=== Items ===

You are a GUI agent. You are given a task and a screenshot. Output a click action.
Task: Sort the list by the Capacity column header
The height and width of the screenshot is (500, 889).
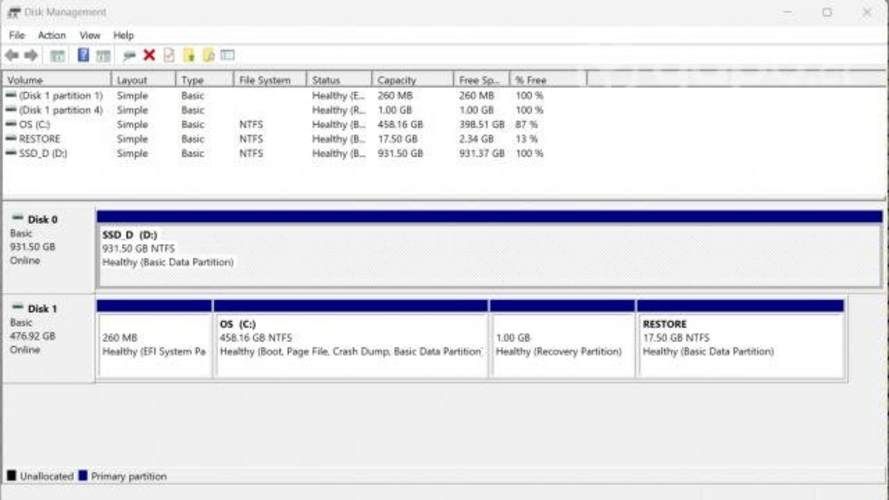point(396,80)

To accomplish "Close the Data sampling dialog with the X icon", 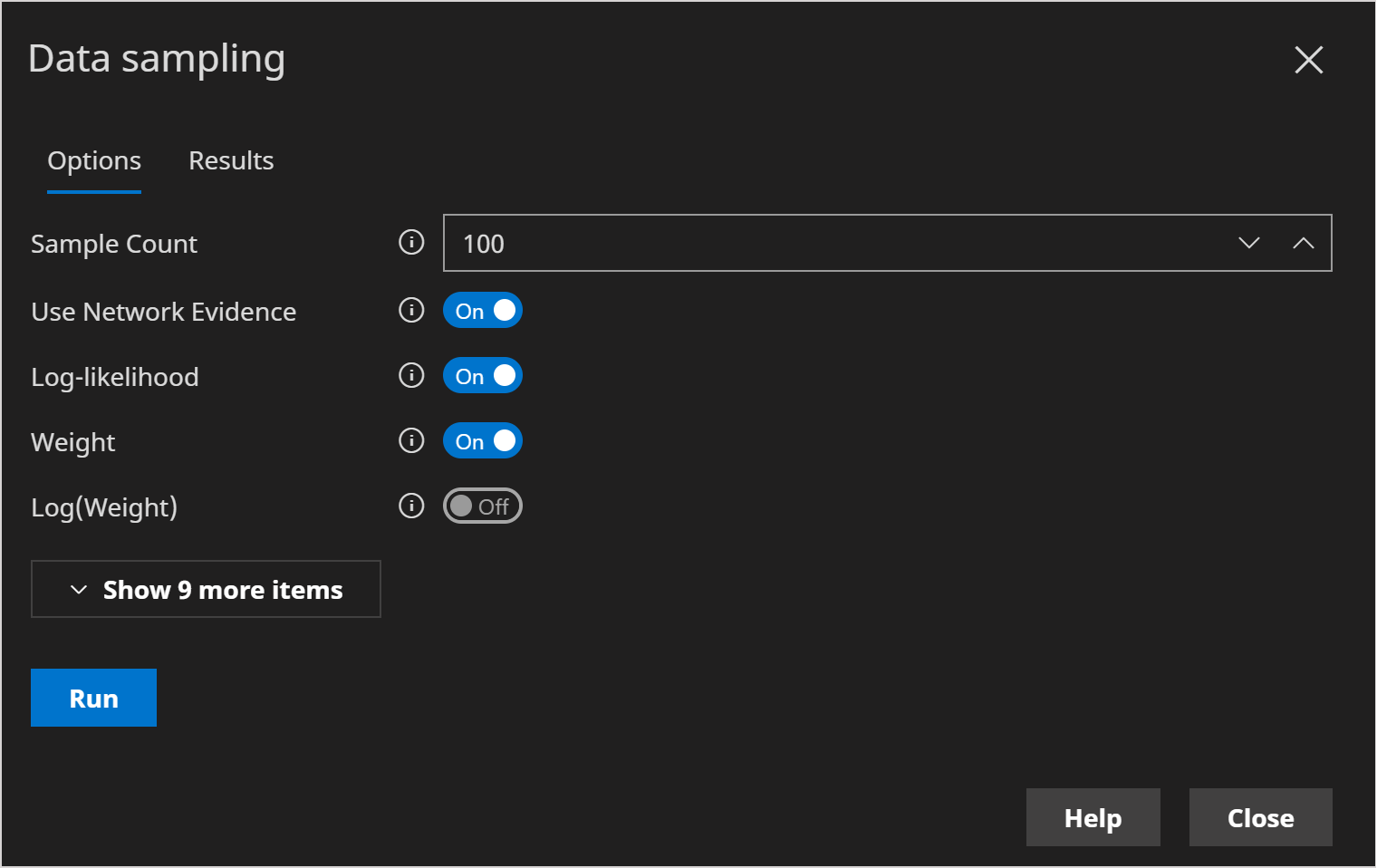I will [1308, 61].
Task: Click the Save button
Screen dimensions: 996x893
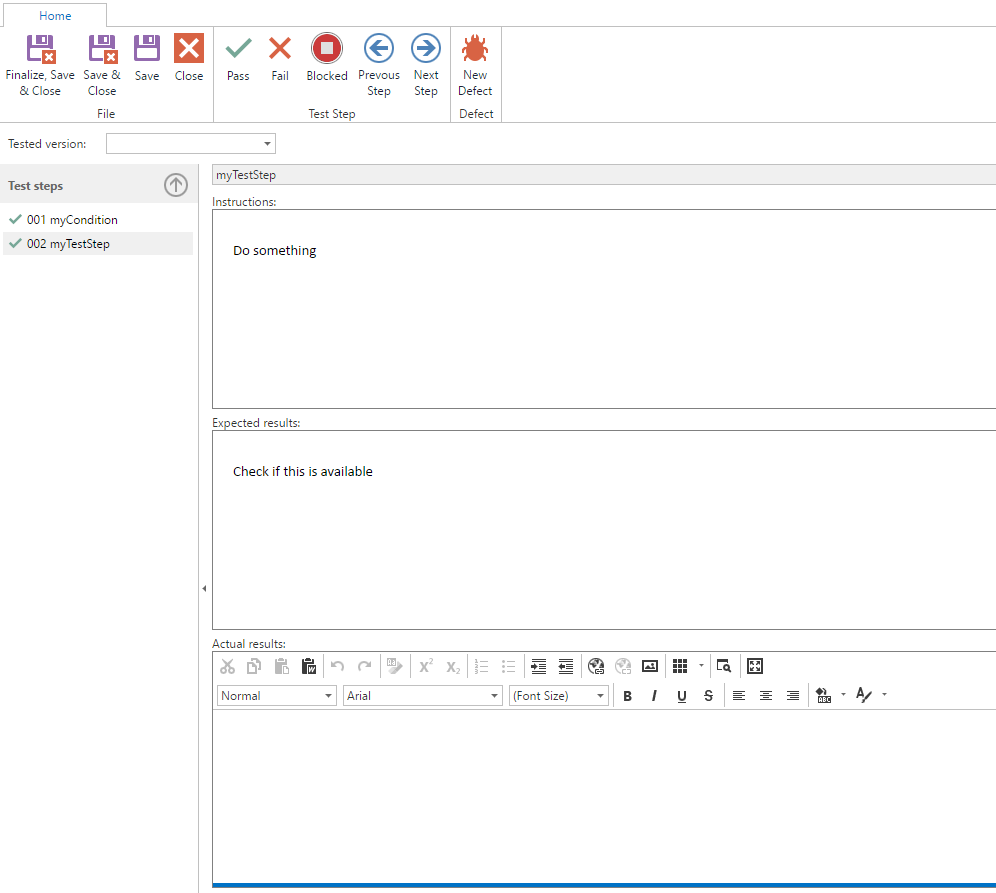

===

_Task to complete_
Copy the lines of the records exactly, starting with the line that contains "Task: Click the Save button" and going on through the end of the records, and leave the pictures out of your answer.

_The output_
Task: Click the Save button
Screen dimensions: 996x893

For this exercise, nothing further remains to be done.